4OA1 Performance Indicator Verification

.1 Mitigating Systems Performance Index: Emergency AC Power Systems (MS06)

a. Inspection Scope

The inspectors reviewed the licensees mitigating system performance index data for the period of September 1, 2016, through June 30, 2017, to verify the accuracy and completeness of the reported data. The inspectors used definitions and guidance contained in Nuclear Energy Institute Document 99-02, Regulatory Assessment Performance Indicator Guideline, Revision 7, to determine the accuracy of the reported data.

These activities constituted verification of the mitigating system performance index for emergency AC power systems, as defined in Inspection Procedure 71151.

b. Findings

No findings were identified.

.2 Mitigating Systems Performance Index: High Pressure Injection Systems (MS07)

a. Inspection Scope

The inspectors reviewed the licensees mitigating system performance index data for the period of September 1, 2016, through June 30, 2017, to verify the accuracy and completeness of the reported data. The inspectors used definitions and guidance contained in Nuclear Energy Institute Document 99-02, Regulatory Assessment Performance Indicator Guideline, Revision 7, to determine the accuracy of the reported data.

These activities constituted verification of the mitigating system performance index for high pressure injection systems, as defined in Inspection Procedure 71151.

b. Findings

No findings were identified.

.3 Mitigating Systems Performance Index: Cooling Water Support Systems (MS10)

a. Inspection Scope

The inspectors reviewed the licensees mitigating system performance index data for the period of September 1, 2016, through June 30, 2017, to verify the accuracy and completeness of the reported data. The inspectors used definitions and guidance contained in Nuclear Energy Institute Document 99-02, Regulatory Assessment Performance Indicator Guideline, Revision 7, to determine the accuracy of the reported data.

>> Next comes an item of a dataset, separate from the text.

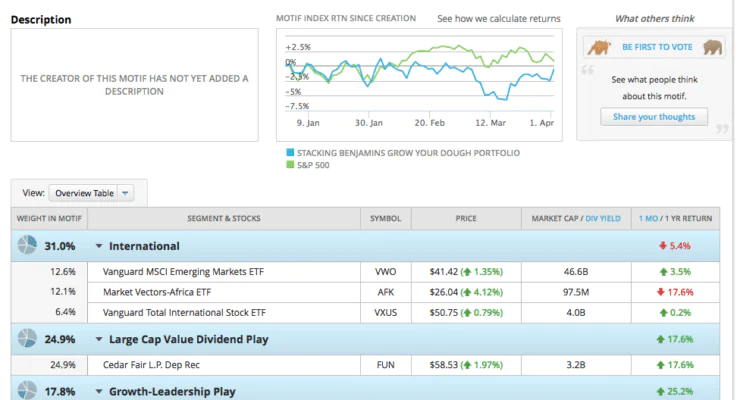Click the Growth-Leadership Play pie chart icon

click(x=27, y=391)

These activities constituted verification of the mitigating system performance index for cooling water support systems, as defined in Inspection Procedure 71151.

b. Findings

No findings were identified.

4OA2 Problem Identification and Resolution

.1 Routine Review

a. Inspection Scope

Throughout the inspection period, the inspectors performed daily reviews of items entered into the licensees corrective action program and periodically attended the licensees condition report screening meetings. The inspectors verified that licensee personnel were identifying problems at an appropriate threshold and entering these problems into the corrective action program for resolution. The inspectors verified that the licensee developed and implemented corrective actions commensurate with the significance of the problems identified. The inspectors also reviewed the licensees problem identification and resolution activities during the performance of the other inspection activities documented in this report.

b. Findings

No findings were identified.

.2 Annual Follow-up of Selected Issues

a. Inspection Scope

The inspectors selected one issue for an in-depth follow-up:

  • On June 30, 2016, a team of NRC inspectors completed a biennial problem identification and resolution inspection in which they identified that individuals in some groups within the security department may not feel free to raise concerns, or may fear retaliation if they were to raise concerns. The 2016 team also noted that a survey administered in late 2015 had provided earlier indications of this lack of a strong safety-conscious work environment (SCWE), but actions taken in response to that survey had yet to be effective.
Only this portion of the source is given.